- German release poster
- German: Wenn Tote sprechen
- Directed by: Robert Reinert
- Written by: Robert Reinert
- Produced by: Hanns Lippmann
- Starring: Maria Carmi Carl de Vogt Conrad Veidt
- Cinematography: Helmar Lerski
- Production company: Deutsche Bioscop
- Distributed by: Deutsche Bioscop
- Release date: 27 July 1917;
- Running time: 72 minutes
- Country: Germany
- Languages: Silent German intertitles

= When the Dead Speak =

1917 film by Robert Reinert

When the Dead Speak (German: Wenn Tote sprechen) is a 1917 German silent drama film directed by Robert Reinert and starring Maria Carmi, Carl de Vogt and Conrad Veidt.
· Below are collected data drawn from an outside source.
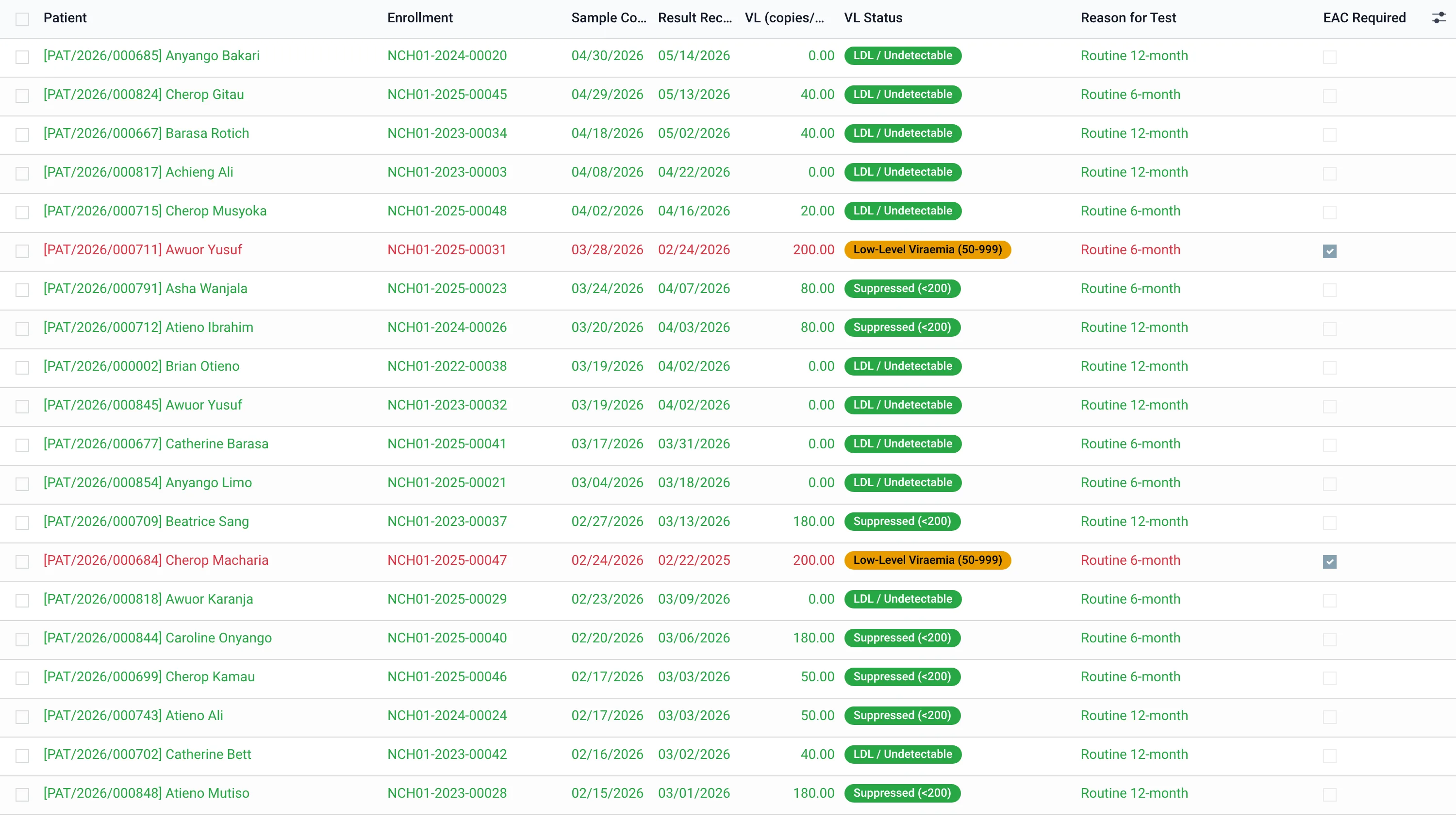This screenshot has height=821, width=1456.
Task: Click LDL / Undetectable badge for Achieng Ali
Action: pyautogui.click(x=903, y=172)
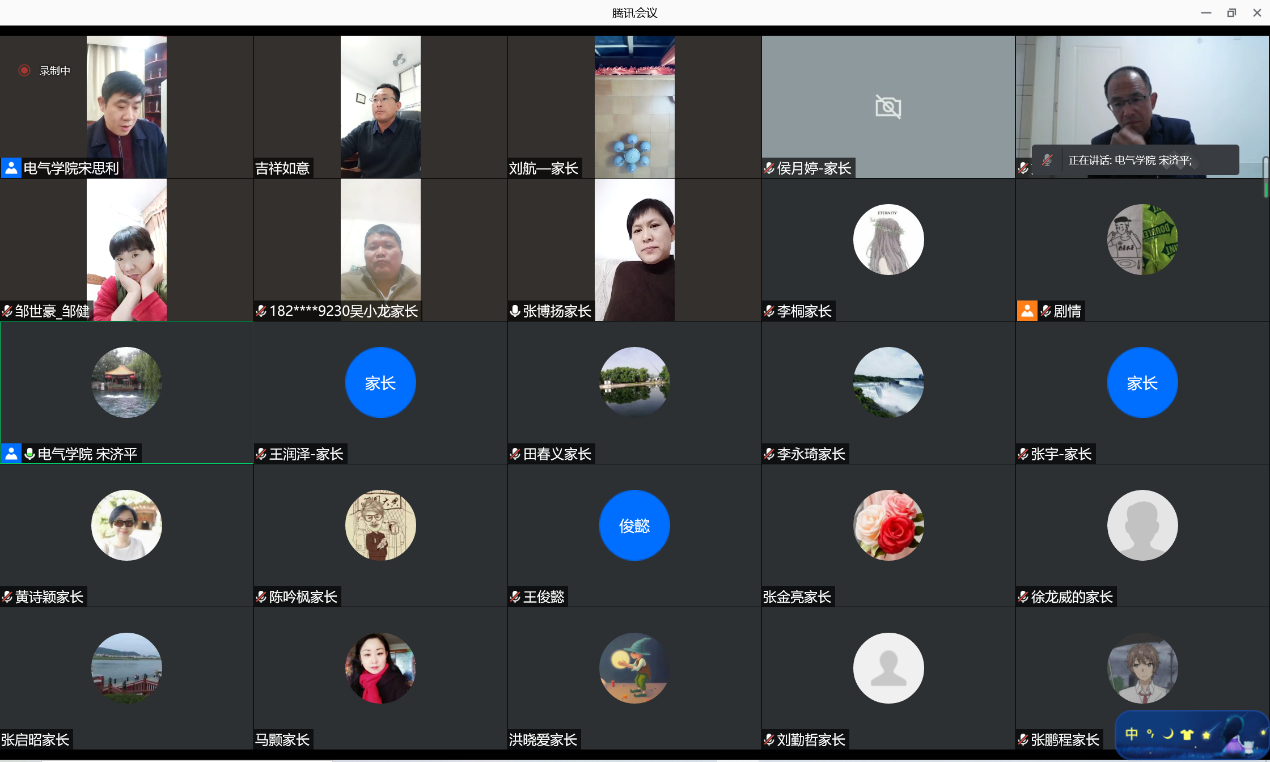Click green active microphone icon for 电气学院 宋济平
Image resolution: width=1270 pixels, height=762 pixels.
tap(30, 454)
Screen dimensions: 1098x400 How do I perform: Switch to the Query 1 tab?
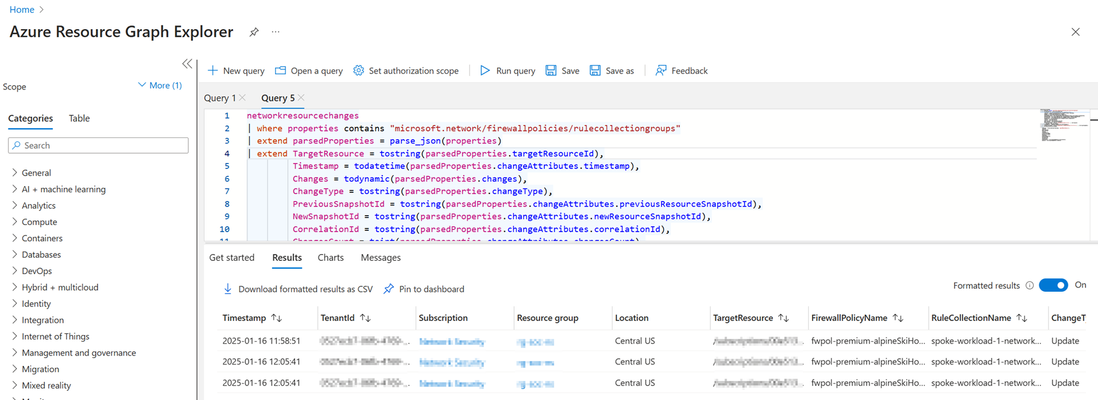click(x=220, y=97)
The film's sets were designed by the art directors Robert A. Dietrich and Artur Günther. It was shot at the Babelsberg Studios in Berlin. It is a lost film.

==Cast==
- Maria Carmi as Maria von Brion / Leonore von Radowitz
- Carl de Vogt as Edgar von Radowitz
- Conrad Veidt as Richard von Worth

==Bibliography==
- John T. Soister. Conrad Veidt on Screen: A Comprehensive Illustrated Filmography. McFarland, 2002.